Quatre ans jour pour jour après son lancement, la chaîne érotique Vanessa, fondée par Anne-Marie Losique, disparaîtra du paysage médiatique canadien pour faire place à une nouvelle entité.

L'entreprise annoncera ce matin un partenariat avec Vivid Entertainment, le géant américain du XXX connu entre autres pour avoir commercialisé les «sex tapes» des starlettes Kim Kardashian et Pamela Anderson. En gros, la marque Vanessa fera place à celle de Vivid TV Canada, et Mme Losique prendra la tête de cette nouvelle chaîne bilingue qui entrera en ondes le 28 octobre.

«Avec Vivid, je vais devenir la porte d'entrée de toutes les chaînes adultes au Canada», explique la femme d'affaires dans un café du Vieux-Montréal.

C'est Anne-Marie Losique elle-même qui est entrée en contact avec le coprésident de Vivid, Bill Asher, en avril dernier. «Je l'ai retrouvé sur LinkedIn, un week-end où je m'ennuyais», raconte-t-elle. Deux semaines plus tard, le duo déjeunait à Los Angeles.

Les négociations ont duré tout l'été avant d'aboutir à une entente de cinq ans à la fin du mois d'août. La Québécoise reste 100% propriétaire de son entreprise (Sex-shop TV inc., la société mère de Vanessa) et de sa licence auprès du Conseil de la radiodiffusion et des télécommunications canadiennes (CRTC). Elle partagera les revenus de la nouvelle entité avec Vivid, dont le chiffre d'affaires est estimé à plus de 100 millions par Forbes.

«L'entente est vraiment bien; mon futur est assuré», lance-t-elle avec son rire caractéristique.

C'est la première fois que Vivid TV, présente dans 26 pays, s'implante dans un nouveau marché avec un partenaire local. Pour Bill Asher, il importait de garder une saveur québécoise. La nouvelle chaîne offrira ainsi environ 20% de contenu local, tandis que le reste proviendra de l'immense banque de productions de Vivid.

«Ce qu'on ne voulait pas faire, c'est de faire comme on voit souvent et d'arriver avec un produit 100% américain; on sait que ça ne fonctionnerait pas chez vous», dit M. Asher, joint à son domicile de Los Angeles.

Le producteur se rappelle très bien le premier appel d'Anne-Marie Losique, au printemps dernier. «Le moment était parfait, car on soupesait les occasions d'affaires dans le marché canadien. Disons qu'elle n'est pas gênée du tout! Elle nous a exposé de façon très directe son plan de match, ses idées.»

Pas de regrets

Anne-Marie Losique dit n'avoir aucun regret par rapport au lancement de sa chaîne Vanessa en 2010, que certains ont perçu comme un échec. Elle admet avoir dû effectuer une restructuration majeure en 2012, délaissant la production de contenu maison pour se concentrer sur la diffusion.

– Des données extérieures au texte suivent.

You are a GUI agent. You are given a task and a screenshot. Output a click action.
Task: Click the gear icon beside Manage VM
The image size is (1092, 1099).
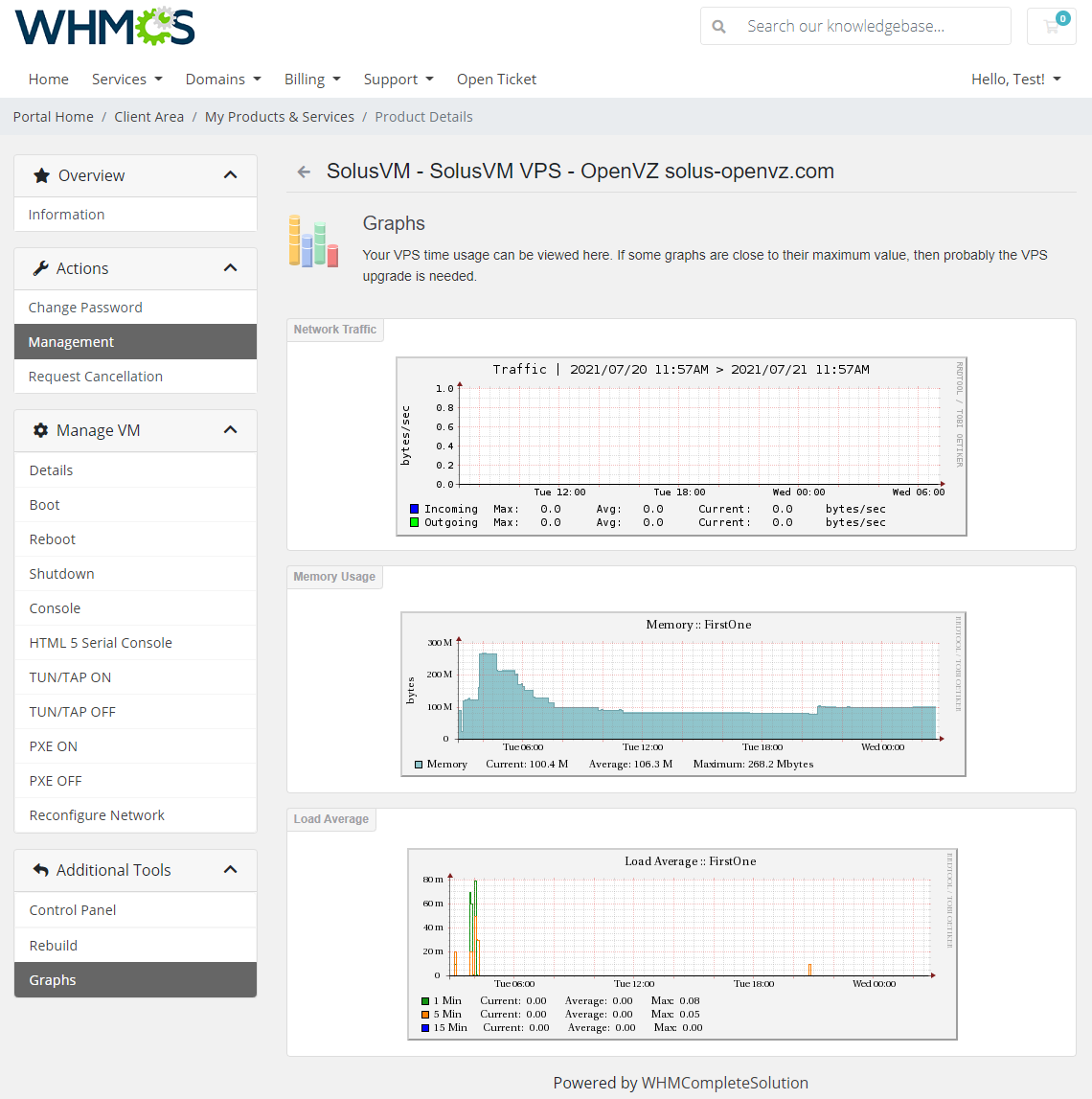pos(40,429)
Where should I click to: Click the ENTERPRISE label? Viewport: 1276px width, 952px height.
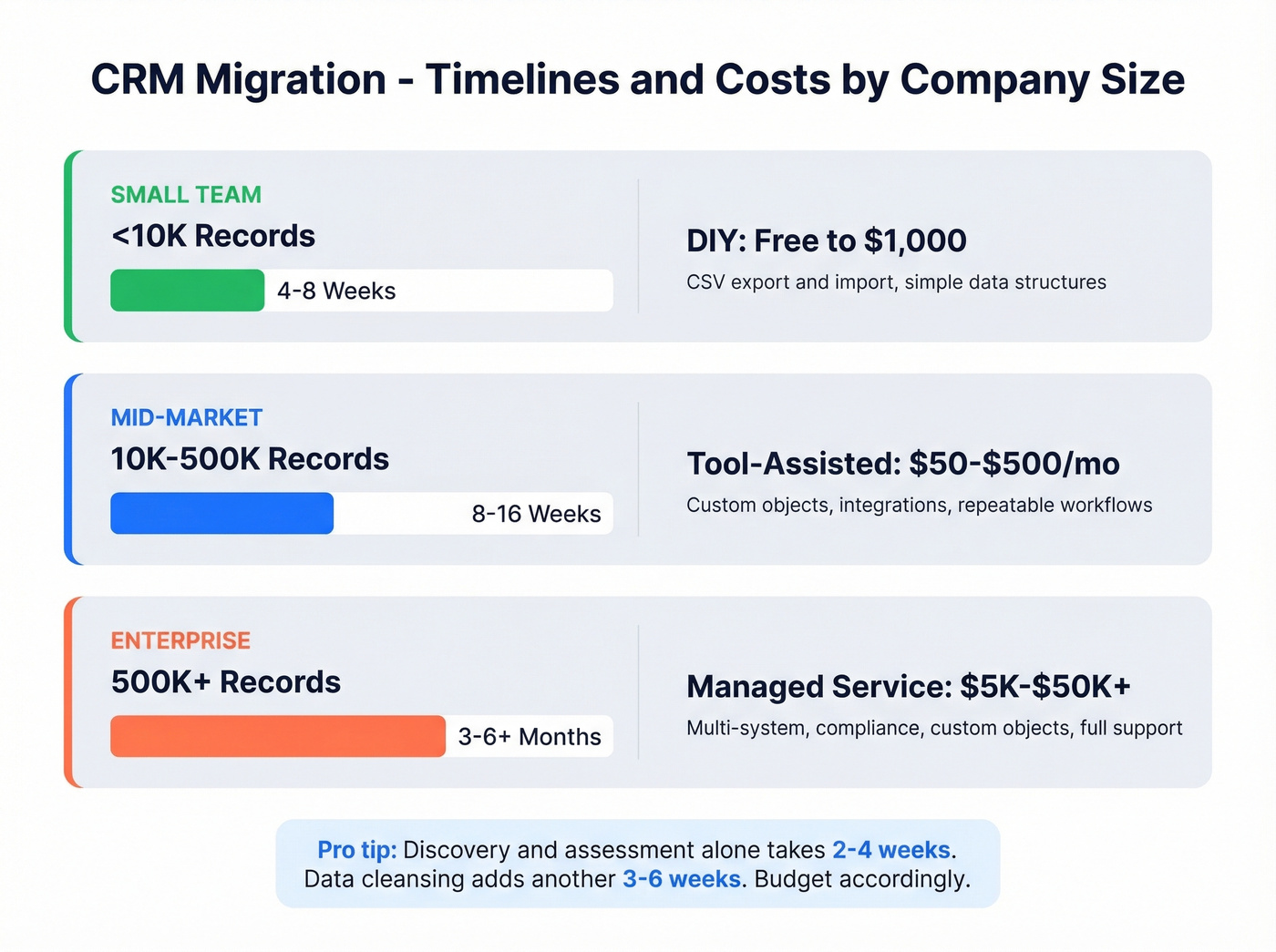click(180, 640)
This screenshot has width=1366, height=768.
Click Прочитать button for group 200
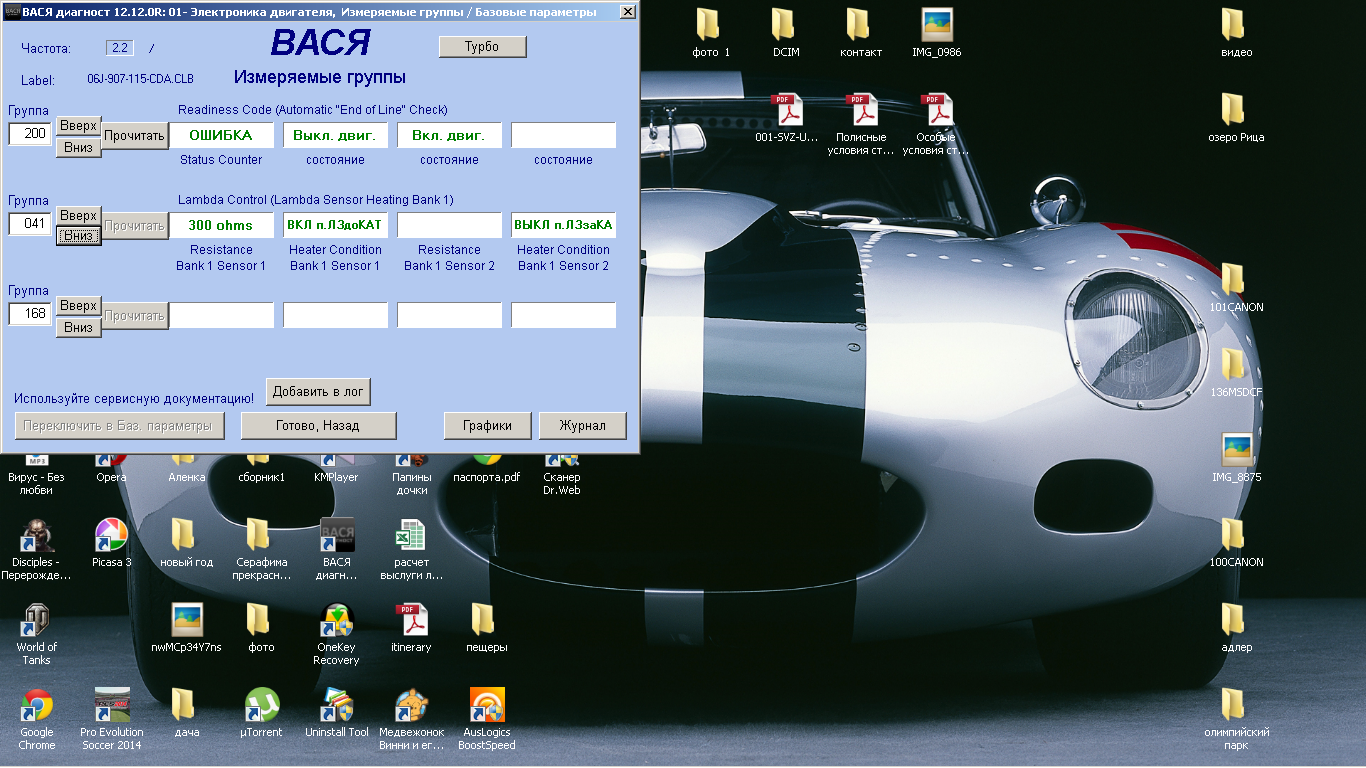pyautogui.click(x=135, y=136)
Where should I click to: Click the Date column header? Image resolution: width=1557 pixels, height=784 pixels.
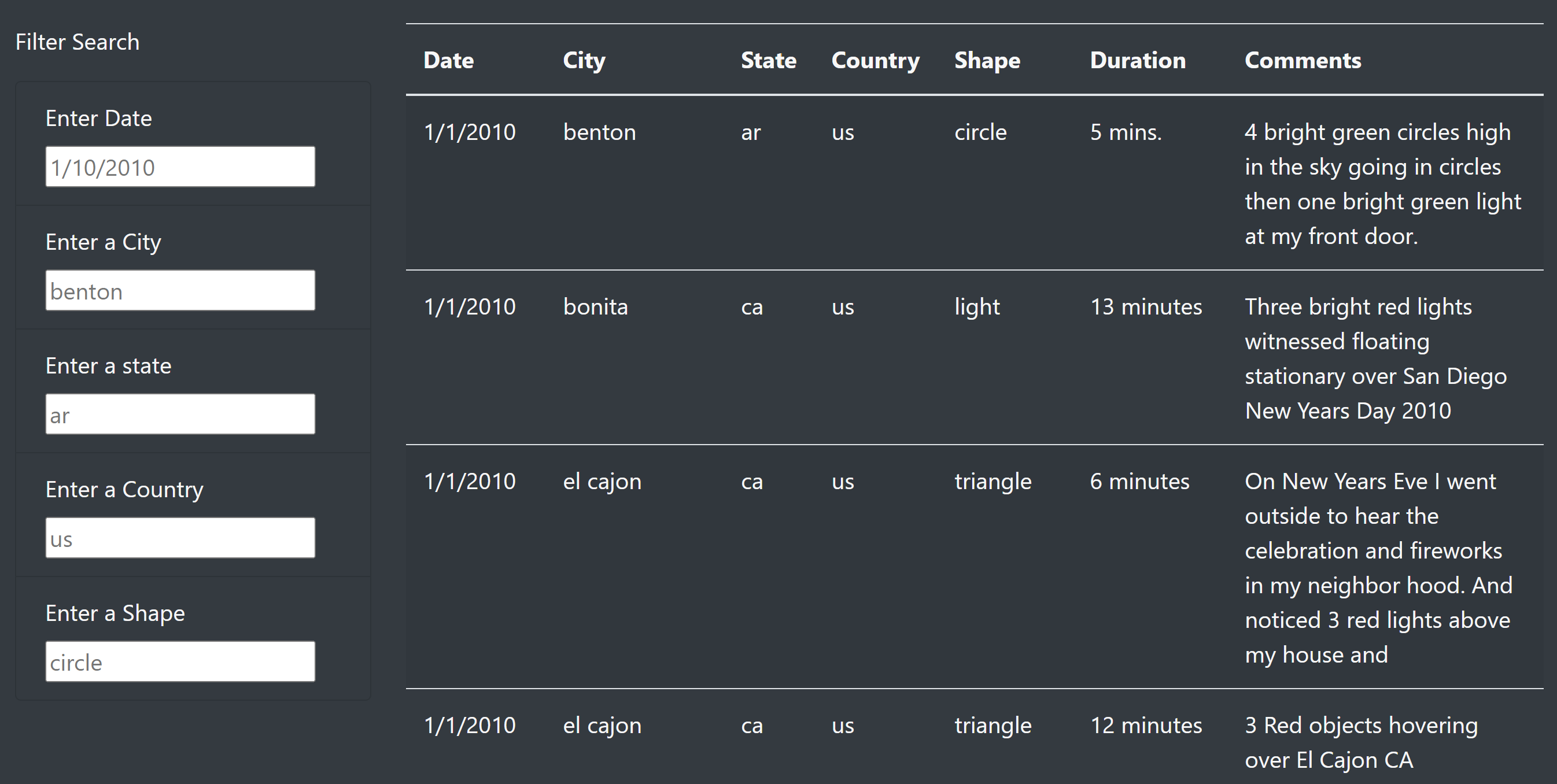tap(448, 60)
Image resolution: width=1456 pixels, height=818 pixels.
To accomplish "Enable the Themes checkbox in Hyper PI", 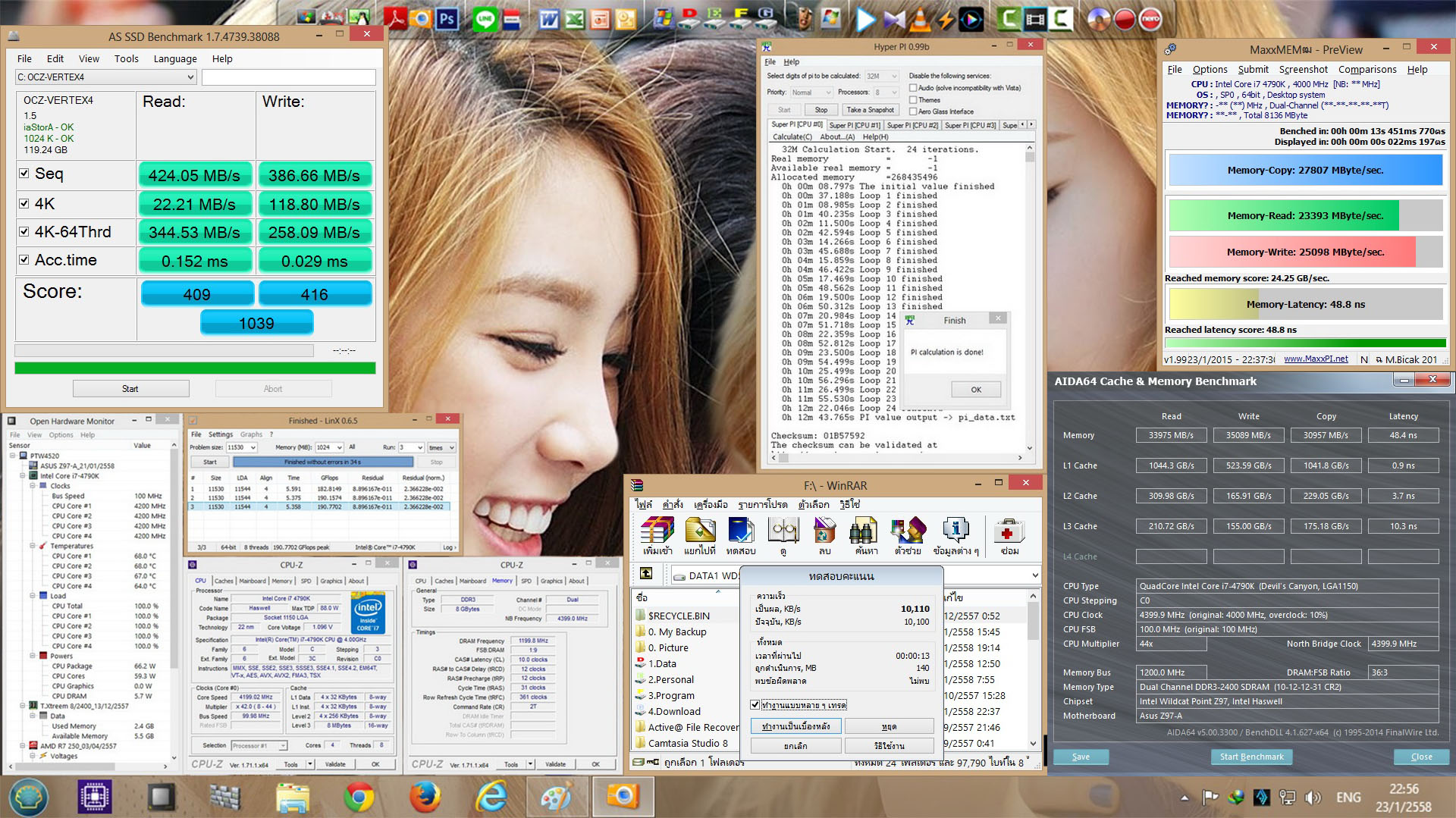I will tap(913, 100).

«Je n'ai pas tendance à expliquer outre mesure dans la vie, dit-elle. Quand j'ai fermé la production, ça a soulevé des questions. Tout va bien: on a eu une restructuration, mais je n'ai jamais été au bord de la faillite.»

Mme Losique affirme que Vanessa a atteint la rentabilité à sa troisième année d'exercice. Le remaniement de 2012 et l'arrivée de la vidéo sur demande - dont les revenus s'additionnent à ceux des abonnements mensuels - ont marqué une grande différence, soutient-elle.

Anne-Marie Losique gardera son équipe en place et elle se réjouit de pouvoir compter sur les ressources de Vivid. «Je n'ai jamais eu ça, une grosse structure, avec un relationniste à New York. J'ai toujours été seule dans mon coin. Quand tu es petit, tu te sens plus fragile, tu sens que tout pourrait s'écrouler.»

Sex-shop TV inc., qui compte une demi-douzaine d'employés, déménagera sous peu dans de nouveaux bureaux, à deux pas du square Victoria.

Le postérieur de Pippa Middelton a fait jaser le monde entier au mariage royal de sa soeur Kate. Quelques jours plus tard, Vivid Entertainment lui envoyait une offre de 5 millions de dollars pour tourner dans un film porno. Celle-ci a refusé, mais plusieurs autres starlettes ont accepté au fil des ans. C'est avec des offres du genre que Vivid a créé de toutes pièces le phénomène très populaire des «sex tapes», soit ces films XXX mettant en vedette des célébrités. Le plus connu est sans doute celui de Kim Kardashian, diffusé en 2007. «Avant ce film, personne ne savait qui elle était, ensuite elle est devenue une véritable star mondiale», dit Bill Asher, coprésident de Vivid. Kim Kardashian aurait empoché 5 millions grâce à cette vidéo. Et Vivid... plusieurs fois cette somme.